Team: A strong, proven founding group
The first filter most funds and foundation reviewers apply is straightforward: does this team have a verifiable track record?
Teams that have shipped products, scaled active user bases, or built infrastructure, either in Web2 or Web3, demonstrate a reduced execution risk. This means investors aren’t betting on potential, they’re betting on people who have already proven they can deliver.
Example: Lighter is a strong case. Their founding team includes experienced builders with a deep background in trading infrastructure and cryptographic systems. The product is a zk-powered, non-custodial perpetuals exchange, built from day one to solve real pain points around transparency and execution.
That depth is what attracted backers like a16z, Lightspeed, and Coatue. By September 2025, while still invite-only, Lighter was already handling over $2.8 billion in monthly trading volume and had surpassed $7 billion in cumulative perps volume. That kind of traction only happens when experienced teams execute against real market demand.
Traction: Actual progress - not just marketing
Foundations are tightening requirements for both grants and equity/token funding. They now expect:
- On-chain usage data, DAUs, or revenue figures
- Active B2B/B2C partnerships or signed LOIs
- A mainnet product, beta launch, or functioning prototype
Followers, likes, or a polished pitch deck do not equate to traction. Decision-makers are looking for tangible results that prove real users exist and value is being created. Community size and on-chain engagement also signal genuine growth potential.
Importantly, most serious investors no longer pay attention to FTVs (Fair Token Valuations). The market has matured, funds understand that FTVs are fragile, easily manipulated, and often misleading. They evaluate based on actual performance and real market activity.
Narrative is not the foundation. It is the amplifier.

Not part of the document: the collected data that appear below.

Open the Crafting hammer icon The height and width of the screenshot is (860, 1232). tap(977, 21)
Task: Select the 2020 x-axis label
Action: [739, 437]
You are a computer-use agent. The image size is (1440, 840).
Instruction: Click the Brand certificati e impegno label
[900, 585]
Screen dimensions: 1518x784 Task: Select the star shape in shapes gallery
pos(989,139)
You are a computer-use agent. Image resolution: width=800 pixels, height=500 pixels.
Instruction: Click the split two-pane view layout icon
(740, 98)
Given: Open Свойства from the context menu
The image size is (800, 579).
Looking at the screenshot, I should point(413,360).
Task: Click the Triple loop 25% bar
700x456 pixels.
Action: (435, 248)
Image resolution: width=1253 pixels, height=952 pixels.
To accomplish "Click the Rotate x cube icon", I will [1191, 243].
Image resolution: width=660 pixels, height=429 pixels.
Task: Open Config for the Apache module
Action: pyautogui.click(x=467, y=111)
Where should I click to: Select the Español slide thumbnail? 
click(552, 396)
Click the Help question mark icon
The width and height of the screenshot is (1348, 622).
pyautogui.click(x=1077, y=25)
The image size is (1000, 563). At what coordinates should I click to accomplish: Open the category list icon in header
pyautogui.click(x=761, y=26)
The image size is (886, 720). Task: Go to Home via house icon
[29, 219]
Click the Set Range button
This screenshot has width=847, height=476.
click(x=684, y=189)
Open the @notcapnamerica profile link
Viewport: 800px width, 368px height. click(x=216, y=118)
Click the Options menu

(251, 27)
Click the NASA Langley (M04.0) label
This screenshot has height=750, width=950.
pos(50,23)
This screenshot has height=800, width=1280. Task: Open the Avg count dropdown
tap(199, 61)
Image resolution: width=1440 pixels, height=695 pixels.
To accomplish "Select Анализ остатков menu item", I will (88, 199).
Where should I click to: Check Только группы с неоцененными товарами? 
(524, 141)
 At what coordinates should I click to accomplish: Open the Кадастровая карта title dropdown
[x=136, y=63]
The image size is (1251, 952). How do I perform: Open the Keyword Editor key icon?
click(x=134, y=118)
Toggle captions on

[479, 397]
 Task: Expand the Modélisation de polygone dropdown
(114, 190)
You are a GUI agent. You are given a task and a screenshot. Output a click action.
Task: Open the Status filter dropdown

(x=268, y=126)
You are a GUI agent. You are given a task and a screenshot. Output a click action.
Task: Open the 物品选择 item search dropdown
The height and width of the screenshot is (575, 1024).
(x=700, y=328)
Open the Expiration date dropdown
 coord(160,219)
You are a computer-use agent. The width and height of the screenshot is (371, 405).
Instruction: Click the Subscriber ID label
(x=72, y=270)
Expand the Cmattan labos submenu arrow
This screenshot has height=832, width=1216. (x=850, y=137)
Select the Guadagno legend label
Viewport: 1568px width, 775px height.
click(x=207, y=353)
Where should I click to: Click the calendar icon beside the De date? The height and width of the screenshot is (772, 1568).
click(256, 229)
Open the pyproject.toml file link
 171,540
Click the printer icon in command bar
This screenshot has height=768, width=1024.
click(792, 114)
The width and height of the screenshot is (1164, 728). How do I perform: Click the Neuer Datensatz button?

Hot sectors like DePIN, RWAs, and AI will get you more meetings, but they will not close them. In every case, the project must answer:
- Why is this product needed right now?
- Why is this team the one to build it?
- Why is the user demand durable?
Example: Aster is a clear case of narrative acting as an amplifier, not the foundation. Backed by YZi Labs and launching in the Binance ecosystem, it entered the market during peak interest in decentralized perpetuals. But what made the project credible was its follow-through: over $137 billion in cumulative trading volume, $413 million in TVL, and $15 million+ in fees generated. That kind of traction proves they were building more than hype.
(ref: https://defillama.com/protocol/perps/aster)
Timing: It still matters, but don't wait too long
Funding is cyclical. Grant committees and venture teams have bigger risk appetite when market sentiment is high. But waiting indefinitely for perfect conditions can cost valuable momentum.
Early-stage projects that demonstrate core usage or clear market pull can raise in any market environment.
Strong fundamentals convince investors, regardless of cycle timing.
The idea matters least
The idea, contrary to popular belief, is the least important part of the pitch. Strong ideas are common. What’s uncommon is precise execution, capital efficiency, and adaptability.
Investors know this. They’ve seen hundreds of brilliant decks turn into dead Discord channels.
Execution is what gets funded. A working prototype with user feedback beats an ambitious roadmap with zero usage.
Final Thought
In today's market, capital is still available, but only for those who prove they can use it well. The days of raising on narratives alone are over.
Investors are prioritizing execution over ideas, real usage over hype, and experienced builders over hopeful founders. The strongest projects are not the ones shouting the loudest, but the ones building what the market actually needs, with the track record, traction, and timing to back it up.
If you are serious about raising in this cycle, focus on the fundamentals.